*** Task material ***

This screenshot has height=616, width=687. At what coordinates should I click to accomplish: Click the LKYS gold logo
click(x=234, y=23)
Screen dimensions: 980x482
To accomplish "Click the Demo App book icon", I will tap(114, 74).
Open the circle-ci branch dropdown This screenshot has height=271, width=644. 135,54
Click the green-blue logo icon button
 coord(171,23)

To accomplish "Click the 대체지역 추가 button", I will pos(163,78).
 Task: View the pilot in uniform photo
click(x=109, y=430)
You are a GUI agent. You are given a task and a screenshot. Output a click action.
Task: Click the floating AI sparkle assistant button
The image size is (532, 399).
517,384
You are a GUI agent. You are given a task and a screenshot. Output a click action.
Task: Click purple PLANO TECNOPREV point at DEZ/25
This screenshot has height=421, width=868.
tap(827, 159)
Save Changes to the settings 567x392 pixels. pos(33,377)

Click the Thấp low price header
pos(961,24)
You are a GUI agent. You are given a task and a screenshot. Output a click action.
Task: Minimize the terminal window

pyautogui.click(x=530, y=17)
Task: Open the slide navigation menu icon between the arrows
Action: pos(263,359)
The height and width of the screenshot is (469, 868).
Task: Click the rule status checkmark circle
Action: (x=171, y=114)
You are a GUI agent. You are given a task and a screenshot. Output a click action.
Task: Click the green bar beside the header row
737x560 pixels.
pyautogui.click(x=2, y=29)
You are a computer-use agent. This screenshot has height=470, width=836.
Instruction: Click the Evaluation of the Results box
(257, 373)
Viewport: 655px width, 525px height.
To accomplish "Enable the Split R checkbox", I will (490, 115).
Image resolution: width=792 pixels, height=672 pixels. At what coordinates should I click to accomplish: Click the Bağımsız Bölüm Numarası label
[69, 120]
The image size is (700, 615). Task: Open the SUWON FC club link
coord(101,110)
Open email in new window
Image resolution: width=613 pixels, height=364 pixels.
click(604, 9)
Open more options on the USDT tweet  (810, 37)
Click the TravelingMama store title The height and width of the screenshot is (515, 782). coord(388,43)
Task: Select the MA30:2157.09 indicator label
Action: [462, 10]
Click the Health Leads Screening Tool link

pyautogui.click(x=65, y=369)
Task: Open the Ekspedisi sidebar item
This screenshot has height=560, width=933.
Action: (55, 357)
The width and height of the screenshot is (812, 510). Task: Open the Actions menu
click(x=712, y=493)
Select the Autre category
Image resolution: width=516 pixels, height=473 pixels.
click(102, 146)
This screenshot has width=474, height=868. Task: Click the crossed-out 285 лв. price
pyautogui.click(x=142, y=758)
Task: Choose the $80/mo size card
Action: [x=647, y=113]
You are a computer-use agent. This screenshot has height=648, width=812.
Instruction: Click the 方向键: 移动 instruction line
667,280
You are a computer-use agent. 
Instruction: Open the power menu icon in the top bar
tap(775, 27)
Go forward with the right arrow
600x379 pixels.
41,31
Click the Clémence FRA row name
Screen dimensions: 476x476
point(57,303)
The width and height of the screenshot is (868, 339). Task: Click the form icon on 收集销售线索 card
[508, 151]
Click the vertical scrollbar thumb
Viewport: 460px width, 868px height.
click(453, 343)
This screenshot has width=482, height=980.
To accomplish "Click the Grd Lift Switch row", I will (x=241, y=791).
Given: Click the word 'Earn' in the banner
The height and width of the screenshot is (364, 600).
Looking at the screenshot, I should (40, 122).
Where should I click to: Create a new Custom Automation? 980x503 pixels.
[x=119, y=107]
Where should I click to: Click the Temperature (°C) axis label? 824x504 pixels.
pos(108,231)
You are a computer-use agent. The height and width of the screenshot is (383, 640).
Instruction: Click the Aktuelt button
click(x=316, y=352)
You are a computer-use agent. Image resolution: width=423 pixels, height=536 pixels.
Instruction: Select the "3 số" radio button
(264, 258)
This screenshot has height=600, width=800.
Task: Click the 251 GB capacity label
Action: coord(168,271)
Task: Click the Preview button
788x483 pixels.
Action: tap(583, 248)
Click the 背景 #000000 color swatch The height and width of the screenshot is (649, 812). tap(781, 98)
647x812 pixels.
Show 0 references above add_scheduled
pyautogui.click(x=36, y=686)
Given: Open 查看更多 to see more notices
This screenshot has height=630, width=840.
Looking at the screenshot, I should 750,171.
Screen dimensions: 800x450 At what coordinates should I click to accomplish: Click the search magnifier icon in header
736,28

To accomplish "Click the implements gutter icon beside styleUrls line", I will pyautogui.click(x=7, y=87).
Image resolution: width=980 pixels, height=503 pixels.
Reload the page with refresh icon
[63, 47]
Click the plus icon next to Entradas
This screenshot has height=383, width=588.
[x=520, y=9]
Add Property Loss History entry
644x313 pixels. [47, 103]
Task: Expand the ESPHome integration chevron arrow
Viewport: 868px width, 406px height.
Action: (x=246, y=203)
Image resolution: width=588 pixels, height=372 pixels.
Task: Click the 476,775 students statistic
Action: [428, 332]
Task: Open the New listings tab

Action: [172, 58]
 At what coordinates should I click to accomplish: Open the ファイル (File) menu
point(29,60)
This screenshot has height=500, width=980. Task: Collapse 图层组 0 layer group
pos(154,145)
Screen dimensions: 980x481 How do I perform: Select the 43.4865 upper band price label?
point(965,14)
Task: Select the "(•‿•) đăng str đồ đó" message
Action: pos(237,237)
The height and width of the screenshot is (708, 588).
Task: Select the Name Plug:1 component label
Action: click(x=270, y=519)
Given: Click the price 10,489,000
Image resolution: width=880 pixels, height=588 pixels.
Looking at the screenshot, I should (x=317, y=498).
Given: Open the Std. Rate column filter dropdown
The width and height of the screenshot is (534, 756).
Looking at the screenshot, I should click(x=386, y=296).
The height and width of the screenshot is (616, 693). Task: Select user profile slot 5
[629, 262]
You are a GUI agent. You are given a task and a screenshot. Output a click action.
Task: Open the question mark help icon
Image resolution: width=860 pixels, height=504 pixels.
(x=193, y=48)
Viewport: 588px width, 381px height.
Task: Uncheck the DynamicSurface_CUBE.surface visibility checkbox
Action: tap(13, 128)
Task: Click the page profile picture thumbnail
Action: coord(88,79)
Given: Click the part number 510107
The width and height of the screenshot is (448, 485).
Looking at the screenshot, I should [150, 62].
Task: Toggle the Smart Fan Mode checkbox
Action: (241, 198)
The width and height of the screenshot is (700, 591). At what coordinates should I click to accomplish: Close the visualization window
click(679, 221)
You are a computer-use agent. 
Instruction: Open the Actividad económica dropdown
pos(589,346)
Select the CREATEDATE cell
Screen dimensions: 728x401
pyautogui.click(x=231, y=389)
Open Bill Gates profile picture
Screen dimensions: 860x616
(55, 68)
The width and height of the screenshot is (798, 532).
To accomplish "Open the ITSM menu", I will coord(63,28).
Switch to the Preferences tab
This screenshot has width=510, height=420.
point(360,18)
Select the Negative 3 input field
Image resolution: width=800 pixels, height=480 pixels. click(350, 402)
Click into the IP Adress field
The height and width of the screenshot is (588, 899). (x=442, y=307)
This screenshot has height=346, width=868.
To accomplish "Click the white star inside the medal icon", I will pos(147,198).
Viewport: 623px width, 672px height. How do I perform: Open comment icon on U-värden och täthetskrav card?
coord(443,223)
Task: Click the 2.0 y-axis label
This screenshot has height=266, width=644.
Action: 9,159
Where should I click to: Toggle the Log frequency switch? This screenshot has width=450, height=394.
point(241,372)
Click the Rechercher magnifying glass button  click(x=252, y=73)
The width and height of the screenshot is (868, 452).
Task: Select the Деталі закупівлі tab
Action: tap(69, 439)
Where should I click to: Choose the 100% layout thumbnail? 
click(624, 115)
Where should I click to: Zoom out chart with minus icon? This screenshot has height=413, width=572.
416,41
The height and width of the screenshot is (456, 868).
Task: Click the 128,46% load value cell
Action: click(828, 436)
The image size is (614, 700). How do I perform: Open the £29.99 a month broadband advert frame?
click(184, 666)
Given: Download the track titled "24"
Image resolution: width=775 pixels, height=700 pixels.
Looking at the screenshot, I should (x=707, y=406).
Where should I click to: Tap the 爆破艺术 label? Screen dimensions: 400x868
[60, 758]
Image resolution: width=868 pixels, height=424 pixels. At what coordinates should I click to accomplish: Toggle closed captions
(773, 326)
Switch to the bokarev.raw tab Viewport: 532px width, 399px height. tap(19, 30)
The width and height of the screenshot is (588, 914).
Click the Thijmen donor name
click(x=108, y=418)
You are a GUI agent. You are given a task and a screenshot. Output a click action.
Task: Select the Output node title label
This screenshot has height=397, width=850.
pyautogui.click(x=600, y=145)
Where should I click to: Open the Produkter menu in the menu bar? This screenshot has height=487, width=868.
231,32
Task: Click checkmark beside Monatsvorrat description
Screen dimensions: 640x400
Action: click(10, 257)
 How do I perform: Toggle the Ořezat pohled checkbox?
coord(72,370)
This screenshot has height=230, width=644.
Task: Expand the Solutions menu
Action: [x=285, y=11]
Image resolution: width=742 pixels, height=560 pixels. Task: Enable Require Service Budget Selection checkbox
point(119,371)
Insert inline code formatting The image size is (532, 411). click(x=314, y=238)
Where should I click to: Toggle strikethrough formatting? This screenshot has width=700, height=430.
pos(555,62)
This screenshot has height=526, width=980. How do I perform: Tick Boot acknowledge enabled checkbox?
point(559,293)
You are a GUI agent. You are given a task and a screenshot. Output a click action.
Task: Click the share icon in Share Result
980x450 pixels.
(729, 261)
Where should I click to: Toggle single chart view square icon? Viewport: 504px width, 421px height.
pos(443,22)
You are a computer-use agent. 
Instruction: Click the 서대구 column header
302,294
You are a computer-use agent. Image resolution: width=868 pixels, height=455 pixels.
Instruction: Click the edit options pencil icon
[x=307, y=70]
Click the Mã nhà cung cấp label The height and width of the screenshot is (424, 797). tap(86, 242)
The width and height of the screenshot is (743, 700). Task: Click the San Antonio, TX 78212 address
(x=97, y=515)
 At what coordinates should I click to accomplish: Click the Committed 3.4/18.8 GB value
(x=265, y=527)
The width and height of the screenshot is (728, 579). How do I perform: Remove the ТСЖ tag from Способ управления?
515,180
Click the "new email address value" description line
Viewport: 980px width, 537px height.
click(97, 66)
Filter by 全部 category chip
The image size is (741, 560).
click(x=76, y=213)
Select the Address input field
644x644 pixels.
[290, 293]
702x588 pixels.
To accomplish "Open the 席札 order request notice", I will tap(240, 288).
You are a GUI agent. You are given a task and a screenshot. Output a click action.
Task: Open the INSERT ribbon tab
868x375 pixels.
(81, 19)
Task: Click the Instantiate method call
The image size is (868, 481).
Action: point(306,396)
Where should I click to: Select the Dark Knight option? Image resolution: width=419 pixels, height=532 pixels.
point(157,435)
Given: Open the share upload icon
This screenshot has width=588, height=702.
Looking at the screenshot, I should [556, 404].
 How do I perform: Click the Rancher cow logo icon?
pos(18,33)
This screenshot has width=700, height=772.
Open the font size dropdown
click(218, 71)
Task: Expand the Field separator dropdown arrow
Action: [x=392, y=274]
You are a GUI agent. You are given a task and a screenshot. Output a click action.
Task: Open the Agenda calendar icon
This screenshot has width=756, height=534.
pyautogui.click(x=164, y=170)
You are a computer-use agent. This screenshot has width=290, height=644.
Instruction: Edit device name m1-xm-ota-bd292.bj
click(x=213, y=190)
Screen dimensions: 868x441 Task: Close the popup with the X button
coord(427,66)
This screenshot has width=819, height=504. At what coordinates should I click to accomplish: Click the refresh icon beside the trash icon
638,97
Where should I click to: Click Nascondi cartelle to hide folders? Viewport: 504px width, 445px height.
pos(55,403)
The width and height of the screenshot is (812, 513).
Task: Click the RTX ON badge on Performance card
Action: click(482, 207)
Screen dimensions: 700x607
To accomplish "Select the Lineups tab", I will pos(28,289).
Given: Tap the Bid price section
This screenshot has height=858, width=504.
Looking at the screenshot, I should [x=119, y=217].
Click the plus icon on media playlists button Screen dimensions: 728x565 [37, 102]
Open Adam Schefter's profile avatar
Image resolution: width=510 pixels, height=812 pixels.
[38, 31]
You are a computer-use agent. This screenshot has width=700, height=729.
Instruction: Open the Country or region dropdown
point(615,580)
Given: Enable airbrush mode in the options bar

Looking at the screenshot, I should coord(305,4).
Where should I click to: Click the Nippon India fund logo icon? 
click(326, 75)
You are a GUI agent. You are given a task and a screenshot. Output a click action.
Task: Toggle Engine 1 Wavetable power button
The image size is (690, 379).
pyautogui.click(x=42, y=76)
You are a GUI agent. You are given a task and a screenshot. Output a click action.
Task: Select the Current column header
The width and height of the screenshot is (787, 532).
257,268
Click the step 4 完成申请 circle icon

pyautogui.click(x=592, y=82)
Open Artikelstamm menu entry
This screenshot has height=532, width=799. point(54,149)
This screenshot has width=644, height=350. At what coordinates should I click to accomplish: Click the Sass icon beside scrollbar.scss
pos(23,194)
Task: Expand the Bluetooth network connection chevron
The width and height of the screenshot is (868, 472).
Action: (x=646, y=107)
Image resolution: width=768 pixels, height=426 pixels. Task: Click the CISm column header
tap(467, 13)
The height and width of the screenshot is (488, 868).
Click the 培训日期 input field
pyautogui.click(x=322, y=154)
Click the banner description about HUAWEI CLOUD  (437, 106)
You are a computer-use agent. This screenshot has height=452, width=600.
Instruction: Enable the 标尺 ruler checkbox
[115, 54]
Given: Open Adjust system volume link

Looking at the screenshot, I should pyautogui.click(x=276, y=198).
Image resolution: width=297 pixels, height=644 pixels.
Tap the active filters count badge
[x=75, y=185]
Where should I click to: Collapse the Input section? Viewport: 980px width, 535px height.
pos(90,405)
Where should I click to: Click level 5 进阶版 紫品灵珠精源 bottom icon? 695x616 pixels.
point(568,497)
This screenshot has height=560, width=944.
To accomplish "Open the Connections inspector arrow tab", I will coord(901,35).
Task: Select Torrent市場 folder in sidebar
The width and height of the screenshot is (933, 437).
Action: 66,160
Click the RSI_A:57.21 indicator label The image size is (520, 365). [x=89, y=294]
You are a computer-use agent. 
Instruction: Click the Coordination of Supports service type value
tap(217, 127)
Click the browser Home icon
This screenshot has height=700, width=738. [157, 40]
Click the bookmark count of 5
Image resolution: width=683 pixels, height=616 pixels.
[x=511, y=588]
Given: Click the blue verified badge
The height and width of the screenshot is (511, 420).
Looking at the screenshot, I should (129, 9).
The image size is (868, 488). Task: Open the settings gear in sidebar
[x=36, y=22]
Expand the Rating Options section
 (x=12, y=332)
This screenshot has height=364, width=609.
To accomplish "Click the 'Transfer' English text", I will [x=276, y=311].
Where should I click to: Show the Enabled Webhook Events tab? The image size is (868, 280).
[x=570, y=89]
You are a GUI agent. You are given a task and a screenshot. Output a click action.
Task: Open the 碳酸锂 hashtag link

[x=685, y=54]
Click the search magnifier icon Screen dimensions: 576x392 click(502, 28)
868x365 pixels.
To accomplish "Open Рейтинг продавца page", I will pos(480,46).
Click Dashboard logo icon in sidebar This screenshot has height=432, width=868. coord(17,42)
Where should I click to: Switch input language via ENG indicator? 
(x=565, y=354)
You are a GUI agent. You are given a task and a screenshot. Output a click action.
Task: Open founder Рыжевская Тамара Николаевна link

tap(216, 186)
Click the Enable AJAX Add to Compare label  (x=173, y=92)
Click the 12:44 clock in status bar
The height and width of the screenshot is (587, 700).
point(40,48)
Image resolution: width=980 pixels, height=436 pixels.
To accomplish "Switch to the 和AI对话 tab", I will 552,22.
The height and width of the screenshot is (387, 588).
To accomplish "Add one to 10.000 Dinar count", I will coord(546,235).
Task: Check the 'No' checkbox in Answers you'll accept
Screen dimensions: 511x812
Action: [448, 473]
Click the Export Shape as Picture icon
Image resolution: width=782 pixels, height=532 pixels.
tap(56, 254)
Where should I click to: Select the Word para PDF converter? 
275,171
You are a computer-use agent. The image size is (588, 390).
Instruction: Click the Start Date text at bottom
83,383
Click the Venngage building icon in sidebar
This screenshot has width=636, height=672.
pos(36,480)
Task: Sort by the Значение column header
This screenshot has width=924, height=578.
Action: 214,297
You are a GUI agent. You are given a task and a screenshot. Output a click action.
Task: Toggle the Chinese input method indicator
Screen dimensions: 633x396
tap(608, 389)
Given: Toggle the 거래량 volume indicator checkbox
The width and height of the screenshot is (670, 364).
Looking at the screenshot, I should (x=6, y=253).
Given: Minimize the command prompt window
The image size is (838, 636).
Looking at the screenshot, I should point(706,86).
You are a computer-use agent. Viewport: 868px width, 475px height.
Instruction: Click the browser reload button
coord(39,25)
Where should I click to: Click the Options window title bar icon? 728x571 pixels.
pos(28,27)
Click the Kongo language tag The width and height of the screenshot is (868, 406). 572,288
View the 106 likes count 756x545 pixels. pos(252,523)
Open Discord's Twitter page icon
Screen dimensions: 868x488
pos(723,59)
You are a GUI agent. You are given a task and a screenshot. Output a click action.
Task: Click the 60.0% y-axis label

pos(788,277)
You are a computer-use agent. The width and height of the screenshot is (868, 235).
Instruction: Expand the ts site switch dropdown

*** End of Task material ***

■ What you have to do ■
Give a single number: the count of lines above that include the word "banner".

■ Task result ■
2